Doing some cards in pixel art is a great idea.
The colors and drawing look nice.
The timing and staging of the animations could be improved.
But assuming you have other things to do, it's visually readable.
Here's an edit to exemplify my super vague statement above.
The timing of the animation is a bit slow.
It works with the limited number of frames.
And will save you time.
But loses some of the impact and action potential of whats happening in the scene.
By staging I mean that the overall presentation of what we need to see and feel is not as strong as it could be.
The tree is assumed to be protecting the guy from the rain of fire.
But none of the fireballs strike the branch above him.
It's honestly easy to imagine that the tree is giving him cover.
But showing it to the viewer is a much more powerful form of composing of the animation.
Below are all the steps I made to reach the above edit.
Cleaned off the image.
Base rain loop. --> 4 frames
Small impacts from the rain placed on the ground and the branch. --> 16 frames
This turns the base rain loop into a quad loop.
Which is good, gives us variation.
Added sparks, more impacts.
Carved out the base rain loop with an overlapping ground layer.
This is a bit messy and 2 dimensional, but a good quick fix.
Animated a large fireball.
Then scrolled it over to the right to add another and save time.

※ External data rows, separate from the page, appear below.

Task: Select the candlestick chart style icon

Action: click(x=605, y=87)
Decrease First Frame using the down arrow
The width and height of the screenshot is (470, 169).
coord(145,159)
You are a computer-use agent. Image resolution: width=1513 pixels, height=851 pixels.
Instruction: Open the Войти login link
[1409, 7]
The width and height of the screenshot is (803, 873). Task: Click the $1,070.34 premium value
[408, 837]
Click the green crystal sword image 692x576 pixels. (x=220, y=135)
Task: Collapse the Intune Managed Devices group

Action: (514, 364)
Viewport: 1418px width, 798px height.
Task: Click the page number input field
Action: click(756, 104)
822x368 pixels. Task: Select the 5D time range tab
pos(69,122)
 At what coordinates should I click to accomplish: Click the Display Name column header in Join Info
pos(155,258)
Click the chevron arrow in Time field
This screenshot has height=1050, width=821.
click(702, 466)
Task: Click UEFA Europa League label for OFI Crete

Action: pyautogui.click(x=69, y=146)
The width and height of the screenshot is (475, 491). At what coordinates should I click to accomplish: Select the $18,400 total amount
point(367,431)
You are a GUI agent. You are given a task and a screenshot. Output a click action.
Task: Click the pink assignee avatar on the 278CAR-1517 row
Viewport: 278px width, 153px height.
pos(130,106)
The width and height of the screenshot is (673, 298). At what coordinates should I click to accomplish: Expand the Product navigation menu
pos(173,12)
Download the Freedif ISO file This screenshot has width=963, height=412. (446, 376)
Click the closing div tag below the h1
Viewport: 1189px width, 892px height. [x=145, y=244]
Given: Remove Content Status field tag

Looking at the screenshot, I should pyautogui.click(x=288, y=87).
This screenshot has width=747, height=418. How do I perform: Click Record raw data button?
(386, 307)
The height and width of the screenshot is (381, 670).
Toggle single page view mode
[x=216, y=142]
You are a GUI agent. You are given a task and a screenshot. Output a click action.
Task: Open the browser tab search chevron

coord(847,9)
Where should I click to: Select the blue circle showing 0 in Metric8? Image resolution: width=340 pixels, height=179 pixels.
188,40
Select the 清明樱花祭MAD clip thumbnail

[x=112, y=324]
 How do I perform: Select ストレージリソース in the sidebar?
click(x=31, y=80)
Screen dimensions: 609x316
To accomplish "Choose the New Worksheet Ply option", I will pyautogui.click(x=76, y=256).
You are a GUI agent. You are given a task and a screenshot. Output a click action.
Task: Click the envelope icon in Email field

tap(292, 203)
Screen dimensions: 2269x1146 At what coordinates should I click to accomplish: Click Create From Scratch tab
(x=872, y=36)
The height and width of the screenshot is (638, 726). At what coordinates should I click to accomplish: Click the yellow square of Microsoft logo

Added a color flash in response to the impact of a large fireball.
Was done in index mode, so no colors were added if that matters to you.
Composited all the files together.
A full loop without any large fireballs was added to the middle to give them some space.
I thought a light screenshake for the large fireball impacts would be nice.
Pow!
Then I added a messy fizzling fire to help resolve the large impacts.
Again just scrolled over the same animation to save time.
Hope that gives you some ideas.
I would say similar things about the other animation.
They both look really good, they just don't have a lot of feeling in the motion.
Timing and staging go hand in hand.
They have great affect on each other and messing with them will help to provide technical challenges and potentially more dramatic presentation/response.
So play around and see what you can do.